In the face of such large concurrent traffic, multiple levels of caching and load balancing must be introduced. There is a traffic amplification (multiplication) between the data center cache and multiple pop caches, and on each pop node there is another layer of traffic amplification: The pop contains two levels, one HTTP proxy and one layer of cache. The audience gets the fragment from the HTTP proxy, and the agent layer checks to see if the fragment is in the cache of the pop, if so, and if not, sends the request to the datacenter cache. Because different fragments may be stored in different caches, this helps to balance the load at the cache level.
If many viewers request the same fragment at the same time, and this fragment is not in the pop cache, it causes a lot of requests (one per user request) to be sent to the data center cache, causing thundering herd problems. The solution is to introduce request coalescing, which is to send only the first request to the datacenter, and the other requests to wait in the pop queue for the response of the first request, and then the data is returned to all requestors.
Even so, all viewers waiting in a pop cache service will also cause this service to overload. So at the proxy level, a local cache is added, and the technique of request merging is used, so that the proxy itself blocks a large number of requests directly.
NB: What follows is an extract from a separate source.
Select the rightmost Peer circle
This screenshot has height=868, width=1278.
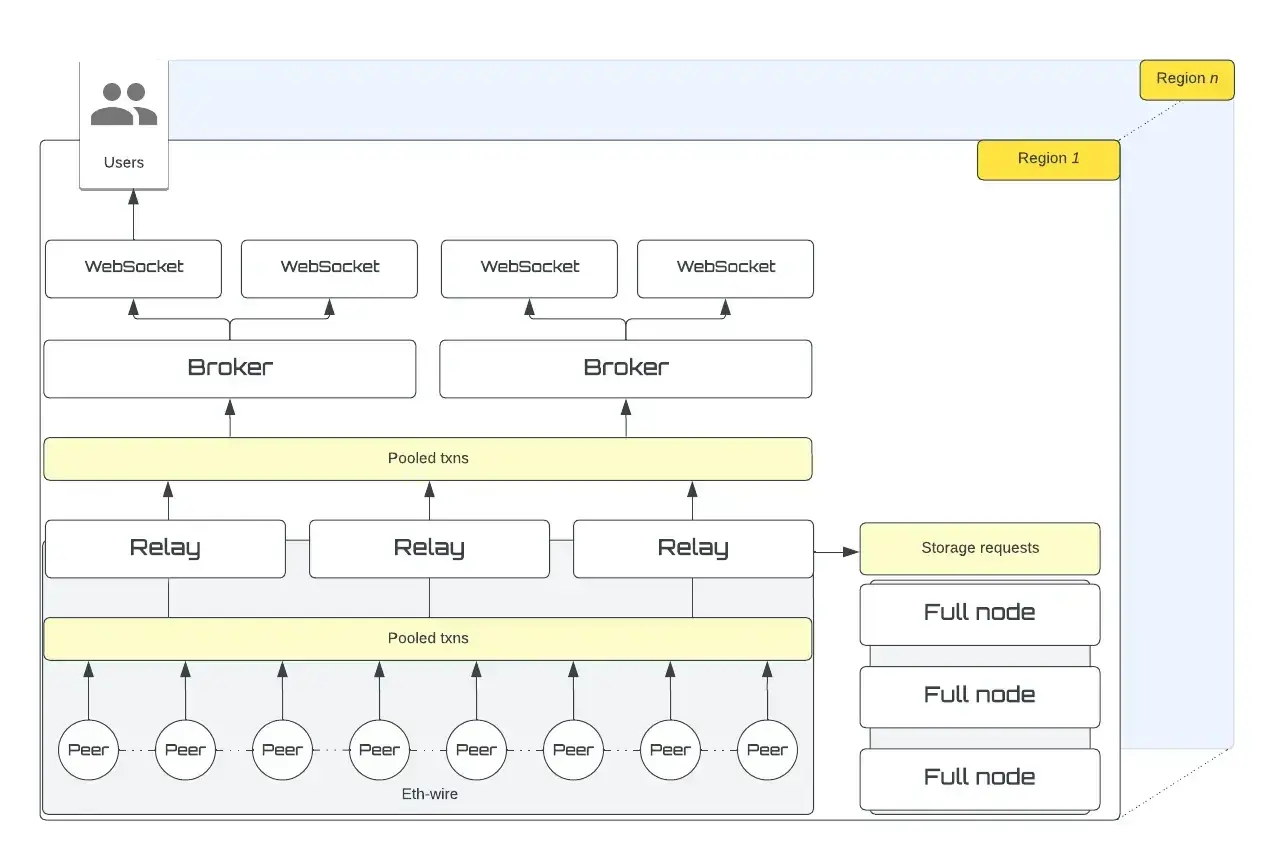[x=767, y=750]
Even with the above measures, pop has the risk of overloading. Due to the high speed of live streaming, the load of pop is too late to notify the load balancer system, it is possible to overload. This can only rely on the global load Balancer system cartographer.
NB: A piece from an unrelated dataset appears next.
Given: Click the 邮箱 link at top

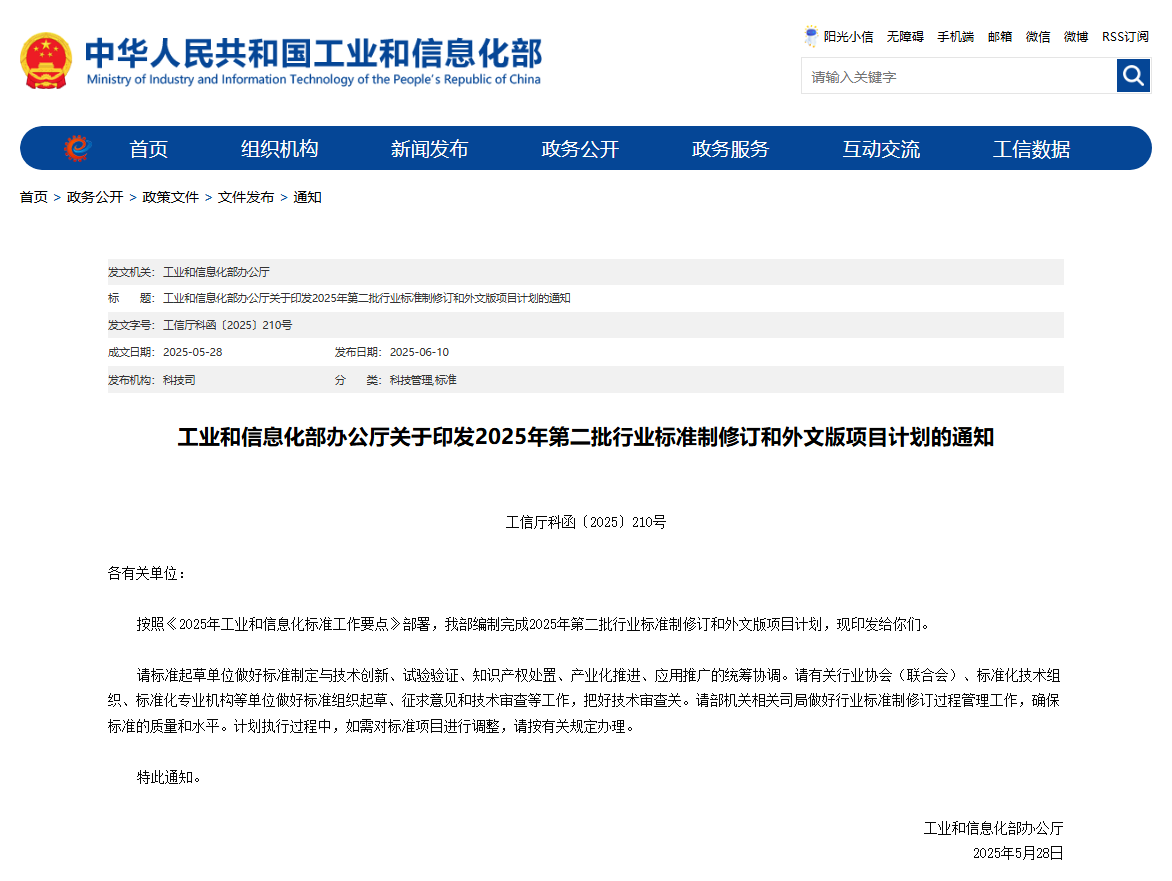Looking at the screenshot, I should 1000,37.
Cartographer This system maps the global subnet to pop, which measures the delay between each subnet and the pop, and also measures the load of each pop (the requested counter on each agent node, and the sum of the counters for all agent nodes in a pop is the load of this pop). With these two data, cartographer is faced with an optimization problem: minimizing the delay of a user request when it is guaranteed that the pop does not exceed the load.
Because of the rapid rise in live traffic, this control system measures and reaction time is also very fast, for this reason, they reduced the cartographer measurement time window from 1.5 minutes to 3 seconds, but, 3 seconds of Time POPs still have an overload threat. What to do. It can only be predicted before traffic arrives.
They implemented a flow prediction program with three splines, fitting the trend of future traffic to the previous load and current load. In this way, even if current traffic is on the rise, it is also possible to predict the drop in future traffic: the first and second derivative of the curve, if the rate is positive, but the acceleration is negative, it means that the rise rate is decreasing, eventually becomes 0, this is the start of the load drop.
The experimental results show that the three spline ratio linear interpolation can predict more complicated flow conditions. And the tolerance for jitter is even higher.
How to test.
The previous talk about how to prevent pop overload, but the purpose of the test is how to overload the pop.
They developed a stress testing service that is deployed on all POPs worldwide, simulating real user traffic and producing up to 10 times times the flow pressure of the production environment. This test system helps the team to identify and resolve the bug of the traffic forecast program, and also verifies the endurance of several cache levels for thundering herd.
Upload stability issues
Uploading stability is also a tricky issue. Because the user's upload bandwidth is limited, the audio needs 64Kbps of bandwidth, while the standard resolution video requires 500Kbps.
The solution is to adjust the encoding adaptively, and the mobile app dynamically adjusts the bitrate of the video based on the current available bandwidth, while the current bandwidth estimate is weighted by the upload rate on the rtmp connection over the past multiple periods.